ACTIVITY
Could you find every line in the entries below that holds the word "Given" and copy it?

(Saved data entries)
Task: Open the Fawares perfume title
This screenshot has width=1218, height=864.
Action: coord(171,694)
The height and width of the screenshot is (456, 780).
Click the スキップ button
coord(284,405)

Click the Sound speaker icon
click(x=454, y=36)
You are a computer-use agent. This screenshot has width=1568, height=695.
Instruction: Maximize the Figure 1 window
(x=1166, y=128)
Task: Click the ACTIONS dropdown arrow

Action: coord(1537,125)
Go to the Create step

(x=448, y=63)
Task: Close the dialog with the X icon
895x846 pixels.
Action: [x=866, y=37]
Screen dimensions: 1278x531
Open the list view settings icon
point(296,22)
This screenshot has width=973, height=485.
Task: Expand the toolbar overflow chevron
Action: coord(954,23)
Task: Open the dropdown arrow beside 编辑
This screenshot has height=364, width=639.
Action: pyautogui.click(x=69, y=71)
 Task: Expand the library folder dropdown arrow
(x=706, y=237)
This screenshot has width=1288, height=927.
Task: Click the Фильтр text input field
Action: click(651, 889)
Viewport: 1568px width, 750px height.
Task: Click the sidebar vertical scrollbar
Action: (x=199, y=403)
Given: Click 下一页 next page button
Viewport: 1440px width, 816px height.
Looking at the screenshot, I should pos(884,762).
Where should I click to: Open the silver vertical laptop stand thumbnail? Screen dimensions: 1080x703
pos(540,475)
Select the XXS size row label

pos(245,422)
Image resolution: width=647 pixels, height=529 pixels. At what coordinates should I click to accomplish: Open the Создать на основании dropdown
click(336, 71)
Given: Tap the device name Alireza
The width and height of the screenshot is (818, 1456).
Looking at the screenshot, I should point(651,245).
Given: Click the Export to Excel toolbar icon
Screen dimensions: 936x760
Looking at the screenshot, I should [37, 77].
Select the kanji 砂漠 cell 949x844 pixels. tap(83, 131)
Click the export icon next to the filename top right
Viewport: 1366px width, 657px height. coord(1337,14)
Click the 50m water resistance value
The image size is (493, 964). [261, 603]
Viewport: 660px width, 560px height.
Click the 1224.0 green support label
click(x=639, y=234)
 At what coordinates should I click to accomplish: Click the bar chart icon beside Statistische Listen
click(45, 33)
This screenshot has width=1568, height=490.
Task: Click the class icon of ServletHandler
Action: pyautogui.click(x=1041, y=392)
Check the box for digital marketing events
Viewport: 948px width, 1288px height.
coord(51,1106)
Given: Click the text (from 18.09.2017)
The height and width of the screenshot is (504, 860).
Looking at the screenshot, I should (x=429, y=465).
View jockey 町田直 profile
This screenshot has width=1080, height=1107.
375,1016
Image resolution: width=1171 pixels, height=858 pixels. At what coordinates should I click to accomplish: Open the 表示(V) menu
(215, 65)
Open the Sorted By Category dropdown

RESPONSE AREA
Given: Click 下一页 next page button
Given: Tap the device name Alireza
Given: Click the Export to Excel toolbar icon
Given: Click the text (from 18.09.2017)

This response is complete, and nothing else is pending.